A conceptual model defines parameters for identifying, explaining and understanding the properties and structure of linguistic items expressing conceptual content. A formal model translates certain aspects of a conceptual model in some controlled formal language that describes or identifies properties and relations of these conceptual expressions. A computational model translates some formal expressions of the formal model into algorithms and programs. Finally, an experimental model designs implementation of these formal models in a concrete computer where the analysis can be simulated and ultimately evaluated in correspondence to the other models.

In a concrete procedure, all these models interact and can be modified and adjusted. This allows the inquiry to be controllable and repeatable. It has been our own experience that, if a computer assisted conceptual analysis project is to be successful it must construct at least these four models. A CACAT project cannot bypass these models and their interactions.

Designing these models, their interactions and their experimentation to see CACAT as a scientific endeavour and not just computer gadget exploration. But each model is not built easily. And nothing comes smoothly. They are part of the research process. And much work must be done to clarify the conceptual, formal, computational and experimental models pertinent for a successful and pertinent conceptual analysis.

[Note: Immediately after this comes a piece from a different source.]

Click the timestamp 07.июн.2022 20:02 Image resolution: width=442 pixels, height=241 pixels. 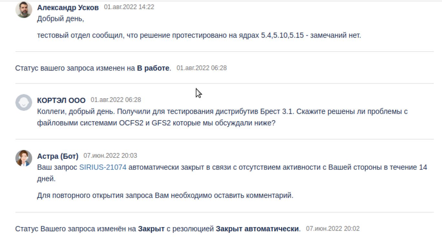click(332, 229)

Digital epistemology for concept analysis

Mathieu Valette
In the humanities, theory is most of the time outlined with texts: papers, books, conference presentations, lectures etc. we claim that the scientist is first a reader and a text producer. This textuality is so ordinary that it is almost invisible, and, as such, not considered as an object of science. Moreover, theories are read as synchronic systems, or even achronic systems, depending on their specific purposes (describing one fact, explaining one phenomenon...). Scientists appropriate models and concepts like tools; they have to know their function and how to manipulate them, but they do not care about knowing practical details of their enunciation. In fact, they ignore them, more or less. They find such details embarrassing, because they make concept borders fuzzy: lexicons, glossaries, and also handbooks, as they extract the concepts from their context, and standardise the definitions, creating an illusion of stability and tangibility. But concept tex-tuality necessarily has an incidence, not only on interpretation, but also on theorisation. If the scientist is a text producer, then theorisation is the construction of meaning. Theorisation is forced by enunciation, and scientific works, beyond their materiality, can be considered as text.

The textual aspect of scientific works had been noticed by those in Europe looking at epistemological culture. In this respect, French philosopher Michel Foucault's works, in the 1960s, must be acknowledged (see e.g. Foucault 1969). Foucault put in place a philological analysis of discourse centred on the combination and evolution on specific discursive structures. His purpose is, firstly, to recognize “discursive formations”, i.e. stabilized relations, regularities between objects, types of speech act, concepts and topics; and, secondly, to recognise breakpoints in idea system history. Foucault followed the example of some of his famous predecessors, such as Gaston Bachelard, Georges Canguilhem and Martial Gueroult. Bachelard's notion of Epistemological break, or Canguilhem's notion of concept shifts shows, for instance, that the history of a concept is not that of its increasing rationality and refinement, but that of the different fields in which they have been designed and validated. What we will call digital epistemology is a linguistic approach to this style of French epistemology.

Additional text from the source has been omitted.